:: RAW DATA ::
────────
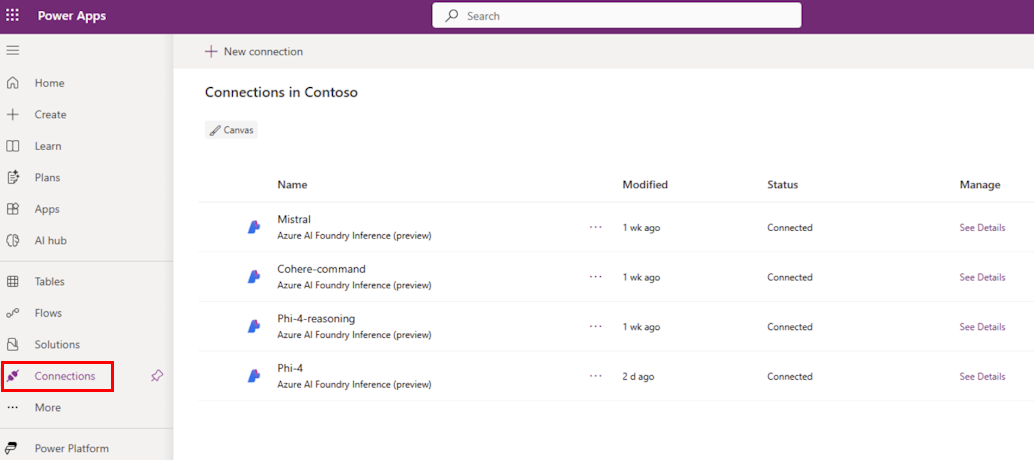
Task: Click the Search box in header
Action: coord(617,16)
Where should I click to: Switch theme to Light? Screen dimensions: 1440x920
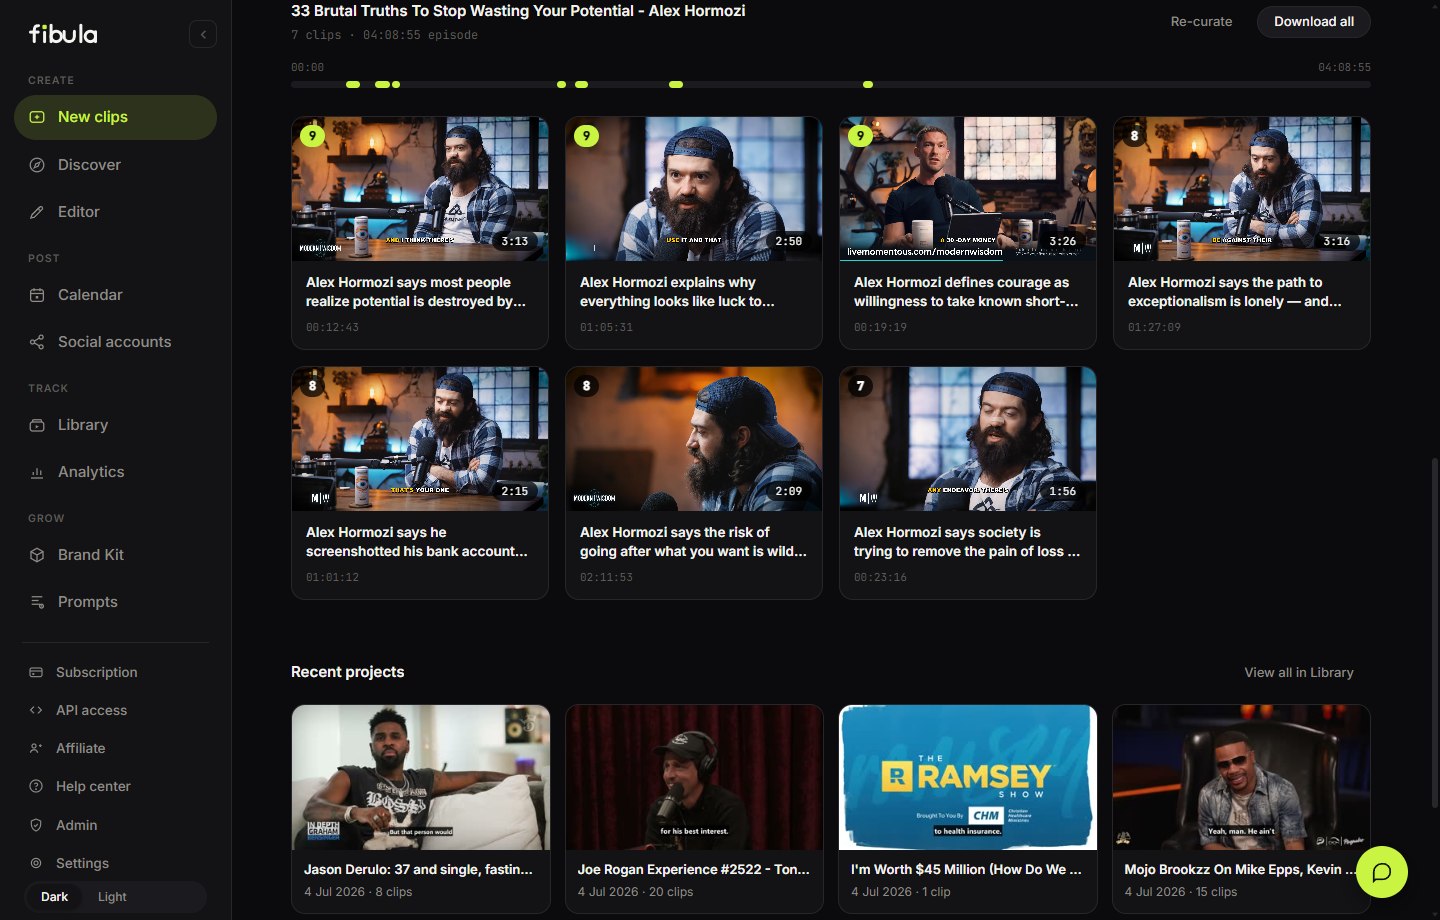click(112, 897)
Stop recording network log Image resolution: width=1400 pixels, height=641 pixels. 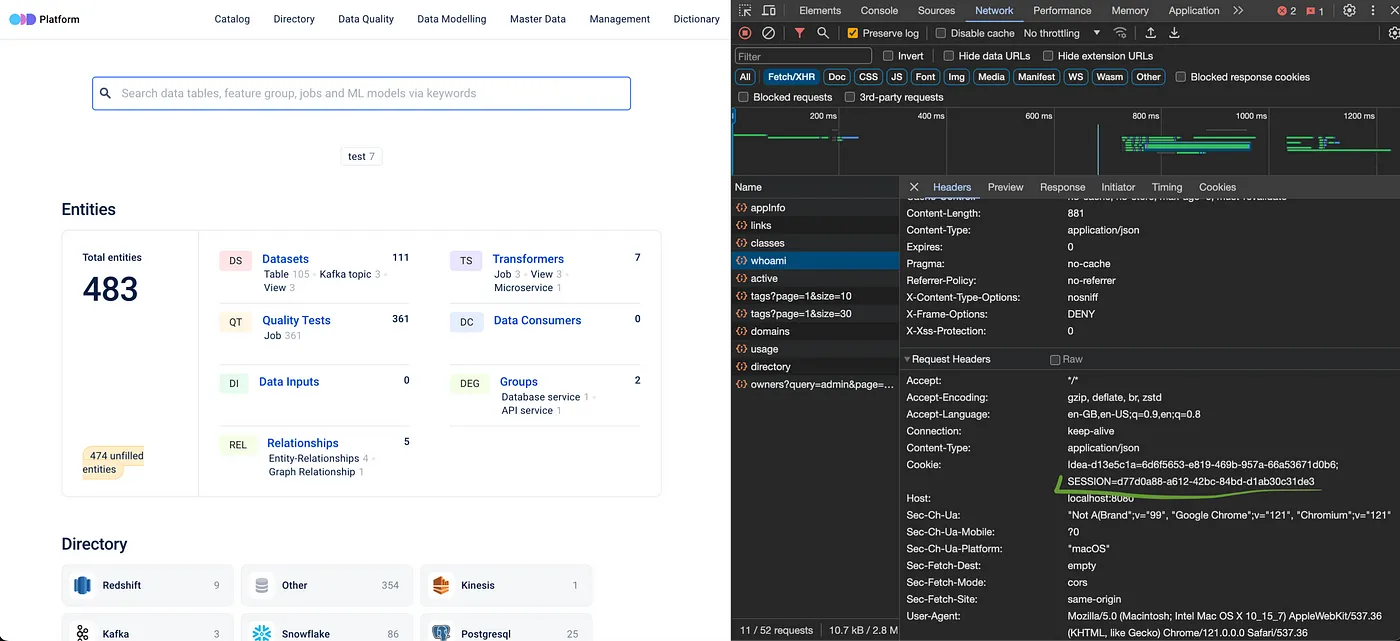pos(745,33)
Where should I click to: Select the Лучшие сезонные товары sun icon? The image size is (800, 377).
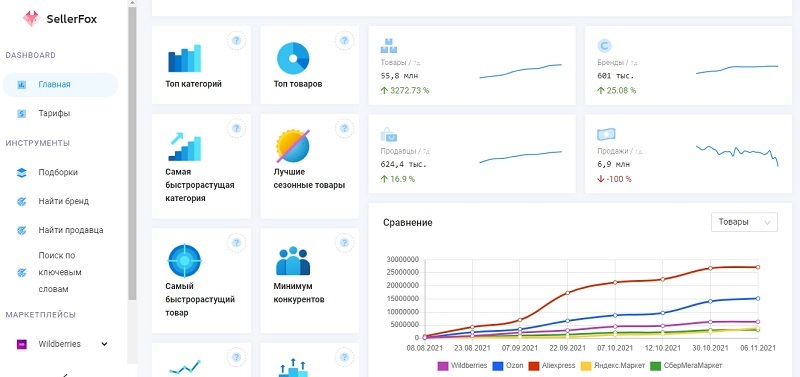(293, 146)
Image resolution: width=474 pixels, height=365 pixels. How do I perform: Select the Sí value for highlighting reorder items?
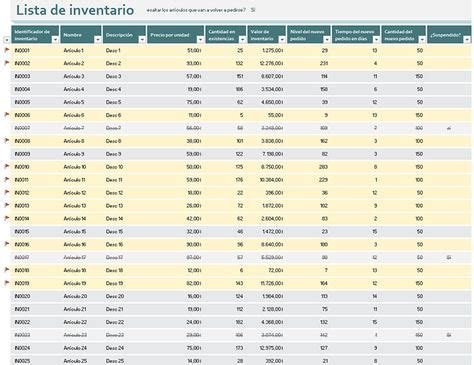pyautogui.click(x=253, y=10)
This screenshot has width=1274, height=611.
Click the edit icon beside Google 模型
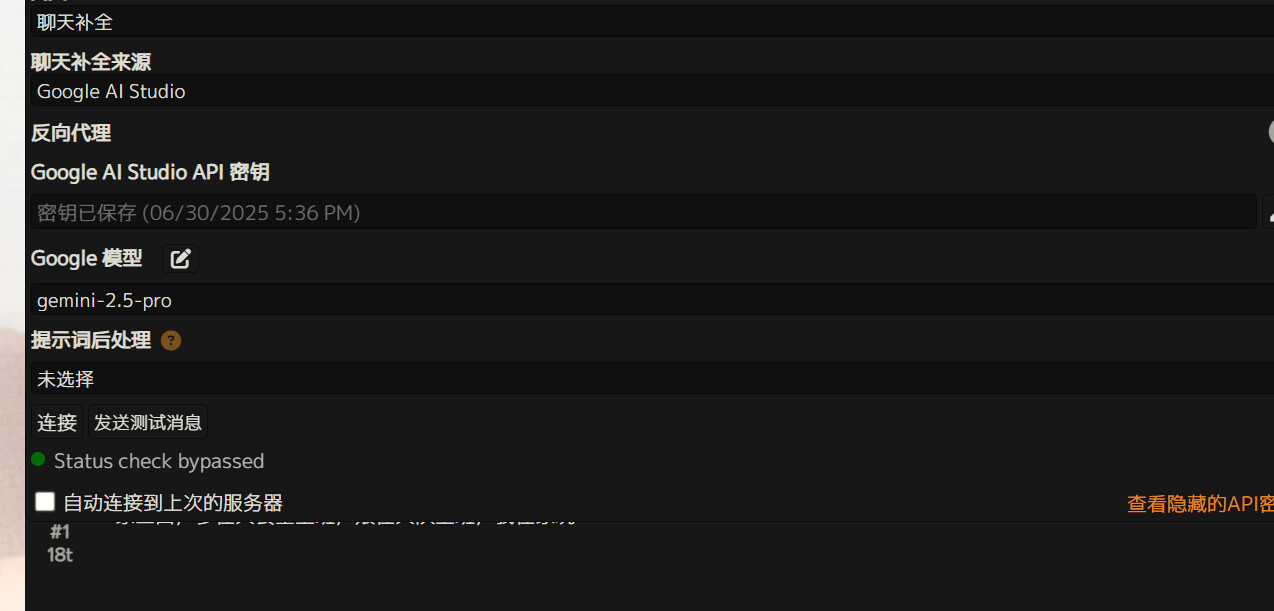180,259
────────
In the copy, leave out all pictures, and retype exactly each line from the one with "Image resolution: width=474" through the last line of the entries.

Image resolution: width=474 pixels, height=365 pixels. How do I perform: Select the Sí value for highlighting reorder items?
pyautogui.click(x=253, y=10)
This screenshot has width=1274, height=611.
Click the edit icon beside Google 模型
180,259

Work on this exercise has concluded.